New study ranks San Antonio the No.7 solar city in the nation

Media Contacts
Emma Pabst

Solar use in Houston doubles

Environment Texas

AUSTIN – San Antonio ranked 7th nationwide and 1st in Texas for solar energy capacity in the sixth edition of Shining Cities 2019: The Top U.S. Cities for Solar Energy, a new report by Environment Texas Research & Policy Center. The group pointed to a new solar energy bulk purchasing program available through the state and bills in the Legislature as opportunities to further boost the region’s use of solar energy.
San Antonio added 25.9 megawatts (MW) of solar in 2018, including at multiple H-E-B locations, the Will Smith Zoo School and the San Antonio Federal Credit Union.
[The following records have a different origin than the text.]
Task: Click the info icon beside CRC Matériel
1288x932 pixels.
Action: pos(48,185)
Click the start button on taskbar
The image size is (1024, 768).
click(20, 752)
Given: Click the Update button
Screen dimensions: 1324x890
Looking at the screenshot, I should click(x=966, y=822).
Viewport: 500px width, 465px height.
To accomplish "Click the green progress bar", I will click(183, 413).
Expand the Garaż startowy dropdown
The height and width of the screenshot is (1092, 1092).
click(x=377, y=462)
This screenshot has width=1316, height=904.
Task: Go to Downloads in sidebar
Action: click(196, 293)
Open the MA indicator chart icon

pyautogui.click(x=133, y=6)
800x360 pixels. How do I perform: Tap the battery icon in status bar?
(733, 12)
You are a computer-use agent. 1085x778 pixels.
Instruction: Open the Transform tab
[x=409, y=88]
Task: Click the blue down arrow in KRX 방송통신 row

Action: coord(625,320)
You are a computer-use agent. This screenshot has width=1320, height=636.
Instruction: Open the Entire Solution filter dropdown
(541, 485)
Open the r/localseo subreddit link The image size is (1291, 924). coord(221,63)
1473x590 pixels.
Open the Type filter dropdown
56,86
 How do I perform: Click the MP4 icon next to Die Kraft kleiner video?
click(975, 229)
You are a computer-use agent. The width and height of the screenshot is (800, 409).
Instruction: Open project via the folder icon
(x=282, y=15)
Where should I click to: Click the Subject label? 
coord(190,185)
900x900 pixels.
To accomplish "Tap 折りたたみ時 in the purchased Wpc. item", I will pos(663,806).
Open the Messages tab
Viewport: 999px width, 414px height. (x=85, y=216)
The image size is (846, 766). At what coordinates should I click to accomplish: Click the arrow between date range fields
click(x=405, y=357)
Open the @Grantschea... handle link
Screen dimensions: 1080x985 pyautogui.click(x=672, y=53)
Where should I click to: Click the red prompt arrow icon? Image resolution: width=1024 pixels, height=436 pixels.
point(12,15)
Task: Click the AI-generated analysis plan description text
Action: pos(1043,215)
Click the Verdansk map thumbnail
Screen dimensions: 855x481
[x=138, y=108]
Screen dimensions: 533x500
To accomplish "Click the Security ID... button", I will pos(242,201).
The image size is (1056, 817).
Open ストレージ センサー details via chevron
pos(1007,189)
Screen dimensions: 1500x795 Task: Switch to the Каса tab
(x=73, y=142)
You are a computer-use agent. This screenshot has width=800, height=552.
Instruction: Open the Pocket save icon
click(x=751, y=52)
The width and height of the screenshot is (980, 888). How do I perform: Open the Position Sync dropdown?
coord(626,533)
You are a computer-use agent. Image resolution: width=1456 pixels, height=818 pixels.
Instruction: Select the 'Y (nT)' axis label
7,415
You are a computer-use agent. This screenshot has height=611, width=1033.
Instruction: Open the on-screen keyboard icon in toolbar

With a total of 186.9 MW of solar energy capacity installed by the end of 2018, San Antonio ranked 1st in Texas and the South Central U.S. and was ahead of Indianapolis and just behind New York City in the national rankings. Austin had 50.6 MW, El Paso 38 MW, Houston 20.9 MW and Dallas 9.6 MW.
“Each year we harness more and more of the enormous solar energy potential in Texas,” said Luke Metzger, Executive Director of Environment Texas. “We still have a long way to go, but Texas cities are taking the steps necessary to power more homes, schools and businesses with clean energy from the sun.”
Environment Texas also highlighted the incredible growth for solar energy in Houston. The city added 11.4 megawatts (MW) of solar in 2018, more than doubling its total solar capacity. For the first time the report also looks at solar capacity in the broader Houston metro area. Beasley in Fort Bend County had 12 MW, Katy 3.25 MW, Richmond 1.68 MW, Cypress 1.57 MW, Humble 1.12 MW and Pearland 1.06 MW.
Metzger encouraged local governments to join the Texas Power Pool, a program of the State Energy Conservation Office which helps cities, counties and universities to aggregate their purchases of electricity to buy solar power at competitive rates. He also pointed to bills in the Legislature which would boost solar energy. HB 2860 (Raymond) would protect the rights of homeowners to install solar on their properties and SB 2068 (Menendez) would require new buildings be “solar ready.”   
Solar energy helps Texas in many ways, including by combating global warming, reducing air pollution, strengthening the electric grid, and stabilizing energy costs for residents.
This year’s Shining Cities survey ranks 69 of the nation’s major cities by solar energy capacity. Honolulu ranks first overall for solar energy capacity per capita, while Los Angeles places No. 1  in total solar energy capacity installed.
Environment Texas is a non-profit advocate for clean air, clean water and open spaces.